Sir Thomas Hay, seventh Baron of Erroll, brought royal blood into the family when he married Elizabeth, daughter of Robert II. The family were also descended from Celtic Kings, through the marriages of David de La Hay to Ethna, daughter of the Earl of Strathearn, and of Gilbert, third Baron of Erroll, to Idoine, daughter of the Earl of Buchan. Another Sir Gilbert Hay fought for the cause of Joan of Arc and attended the coronation of Charles VII of France at Rheims. From this knight errant descend the Hays of Delgatie, whose castle near Turriff is now restored as the Clan Centre. Sir William Hay of Delgatie served with Montrose as chief of staff during his campaign on behalf of Charles I. On the defeat of the royalist party, he was captured and imprisoned, finally being executed in 1650. Delgatie, having shared the fate of his commander, was accorded a state funeral after the Restoration, and is buried in St Giles’ in Edinburgh.

The Hays did not embrace the Reformation, but in consort with other Catholic nobles, including the Gordons and the Red Douglases, negotiated with Philip II of Spain in the hope of bringing about an alliance. A campaign against the Protestant nobles, led by Argyll in 1594, ultimately led to James VI’s declaring both Erroll and Huntly rebels, and they went into exile. Slains Castle was taken and blown up under the personal supervision of the king, and it has remained a ruin ever since.
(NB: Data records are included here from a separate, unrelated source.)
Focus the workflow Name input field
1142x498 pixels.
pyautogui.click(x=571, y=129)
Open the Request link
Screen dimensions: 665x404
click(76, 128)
A brief period of exile convinced Erroll of the wisdom of converting to the reformed religion, and he returned to Scotland and to royal favour. The Hays remained loyal to the Stuarts, and came out in both the Jacobite risings of 1715 and 1745. The thirteenth Earl received the Order of the Thistle from James VIII, the ‘Old Pretender’. He was succeeded by his sister, Mary, who revelled in Jacobite intrigue, using the ruins of Slains Castle as a meeting point for Jacobite agents. She personally called out the Hays to fight for Bonnie Prince Charlie. On her death in 1758 the title passed to her great nephew, James Boyd, whose father, the Jacobite Earl of Kilmarnock, had been beheaded for treason in 1746. The Kilmarnock title had been forfeit for treason and James, in addition to the earldom of Erroll, assumed the surname of Hay and the chiefship of the clan.

The eighteenth Earl was Lord High Constable during George IV’s visit to Scotland in 1822, and he lavished a fortune on the affair, which nearly ruined him. The nineteenth Earl, William Hay, fought in the Crimea where he was wounded at the Battle of Alma in 1854. He was passionately concerned for the welfare of his people, and founded the fishing village of Port Erroll. He provided the hard-pressed fishermen with good housing at a low rent, and dealt generously with the many widows that this hazardous calling produced. His son, Major General Charles Hay, twentieth Earl, saw action in the Boer War and commanded the Household Cavalry and was lord-in-waiting to Edward VII.

Other branches of the family rose to prominence, including the Hays of Yester, who were to become the Marquesses of Tweeddale. They built the great Adam mansion of Yester near Gifford in East Lothian. In 1950 Diana, Countess of Erroll, founded the Clan Hay Society, which now has branches throughout the world. She was married to the Scottish herald, Sir Iain Moncreiffe of that Ilk Bt, and their son is the present chief


Leave a comment

You are commenting as guest.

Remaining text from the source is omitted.